Bob Wildfong
Are you thinking of saving some seeds this year? It's easier than most people think, and the best time to start is now, while you're planning your garden!
Here are my top five tips for planning your seed saving garden:
Most plants prefer full sun to make good quality seeds. That's because plants are solar-powered, so they grow to maturity faster and stronger when they get lots of sunlight. In a city garden it can be challenging to find sunny places among the trees and buildings, so gardeners often grow leafy plants like lettuce and spinach in shade or part shade, because they can tolerate less sunlight. The reason is that plants need more energy to produce fruit and seeds, than they need for leaves - which is why many plants will survive in shady places, but not bloom.
If that's your strategy with greens, remember that you're growing seeds now. Spinach, lettuce, chard, and other leafy vegetables are fine in partial shade if you just want the leaves, but they need more solar energy to produce flowers and seeds.
You've heard this before, but that's because it's so important. If you want your seeds to be "true to type", which means they will grow the same as the plants they came from, you have to prevent them from being cross-pollinated with other varieties. Learn which plants cross with each other (pumpkins cross with zucchini, but not with watermelons) and how far apart you should plant them to limit their crossing. Also keep in mind what your neighbours are planting, and how far away their gardens are.
If in doubt, there are many references for isolation, including our book How to Save Your Own Seeds. The easiest vegetables for small garden seed saving are: tomatoes, beans, peas, and lettuce. We recommend at least 3 m (about 10 feet) of space between different varieties for home seed saving (more for commercial seed production).

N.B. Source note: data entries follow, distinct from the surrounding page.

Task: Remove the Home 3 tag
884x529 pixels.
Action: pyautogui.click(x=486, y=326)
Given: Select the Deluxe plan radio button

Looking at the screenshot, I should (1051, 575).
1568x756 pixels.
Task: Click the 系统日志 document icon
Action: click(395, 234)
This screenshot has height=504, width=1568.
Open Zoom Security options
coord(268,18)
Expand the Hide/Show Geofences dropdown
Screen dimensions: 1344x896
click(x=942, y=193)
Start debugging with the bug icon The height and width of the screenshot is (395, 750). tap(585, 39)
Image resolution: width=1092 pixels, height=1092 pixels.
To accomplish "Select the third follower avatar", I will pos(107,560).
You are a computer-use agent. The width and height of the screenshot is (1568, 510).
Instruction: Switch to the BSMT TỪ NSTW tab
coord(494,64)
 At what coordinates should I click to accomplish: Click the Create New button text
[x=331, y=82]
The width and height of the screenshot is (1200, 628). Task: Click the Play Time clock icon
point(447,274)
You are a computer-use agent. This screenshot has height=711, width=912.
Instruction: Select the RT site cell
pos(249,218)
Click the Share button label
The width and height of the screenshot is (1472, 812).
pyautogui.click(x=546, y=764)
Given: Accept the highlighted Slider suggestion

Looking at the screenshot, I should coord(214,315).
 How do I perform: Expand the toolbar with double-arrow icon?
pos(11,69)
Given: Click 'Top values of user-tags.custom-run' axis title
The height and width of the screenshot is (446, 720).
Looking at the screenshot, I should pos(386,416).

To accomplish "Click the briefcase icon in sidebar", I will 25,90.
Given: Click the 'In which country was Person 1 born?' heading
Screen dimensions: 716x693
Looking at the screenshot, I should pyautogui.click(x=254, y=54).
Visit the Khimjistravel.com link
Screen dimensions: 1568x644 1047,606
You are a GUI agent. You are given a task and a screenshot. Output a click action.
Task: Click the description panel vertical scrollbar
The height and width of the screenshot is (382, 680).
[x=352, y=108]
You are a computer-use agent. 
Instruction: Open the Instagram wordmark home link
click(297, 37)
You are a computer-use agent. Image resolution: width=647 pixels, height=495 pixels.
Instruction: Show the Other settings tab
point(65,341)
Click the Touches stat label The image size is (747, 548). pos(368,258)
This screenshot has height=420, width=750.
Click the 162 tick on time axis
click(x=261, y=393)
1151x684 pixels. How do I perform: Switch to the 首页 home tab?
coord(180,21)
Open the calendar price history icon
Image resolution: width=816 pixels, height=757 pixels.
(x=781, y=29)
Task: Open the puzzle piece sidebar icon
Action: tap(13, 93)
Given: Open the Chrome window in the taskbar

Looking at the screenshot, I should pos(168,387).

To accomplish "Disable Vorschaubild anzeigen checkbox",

You want all your plants to grow perfectly, but there's that corner of the garden that always dries out, or where the soil is crustier and the lettuce always bolts. Use that to your seed-saving advantage! Every gardener learns to keep lettuce tender, radishes mild, and mustard greens lush by giving them plenty of water, rich soil, and lots of tender loving care. The reason is that they go to seed otherwise. Take Nature's hint, and let your seed crop struggle a little. You'll get more seeds, and they'll ripen earlier.
You harvest tomato seeds from ripe tomatoes, and pumpkin seeds from ripe pumpkins. But keep in mind that your seeds for lettuce, cucumber, broccoli, zucchini, radishes, all biennial vegetables, and anything that you eat before it bears seeds, will need more time to grow than you're used to. Also, the plants will grow taller and/or wider when they grow flowers and seeds.
For example, you can easily grow head lettuces spaced a foot apart, but you'll want at least a foot and a half between them when they grow to full seed-bearing size. Also, that will take about five extra weeks after the time you would normally eat the lettuce. One strategy is to plant at your normal spacing, and eat every other head, to give the rest more space to grow to seed. Depending on the variety and your climate, you might also want to start your lettuce seeds indoors so they have a good chance of seeding during the dryer part of late summer.
Lastly, while you think about the longer season needed for greens, annual root vegetables and soft fruit like cucumbers and zucchini to set mature seeds, this is a good time to plan how you will rotate your planting during the season.
If you normally plant radishes in spring, harvest them within a month and re-sow that space with green bush beans (a smart plan if you're a non-seed-saver), you'll have to change that plan if you're growing the radishes for seed because they'll need half the summer to mature. Maybe you don't need the whole row for seed (a dozen radishes will give you plenty of seeds). Leave one end of the row to grow to seed, and harvest the rest of the radishes for eating. Then re-sow the harvested part with short-season spinach that will finish at about the same time as the radishes go to seed. You could end up with a more complicated garden, part-rows maturing at different times, but most of us end up with something like that at the end of the season anyway, seed saving or not.
All part of the fun of saving seeds, is discovering how it becomes part of the way you think about your garden and its schedule. If the turn of the seasons is part of what you love about gardening, you'll find lots more to love in saving your own seeds.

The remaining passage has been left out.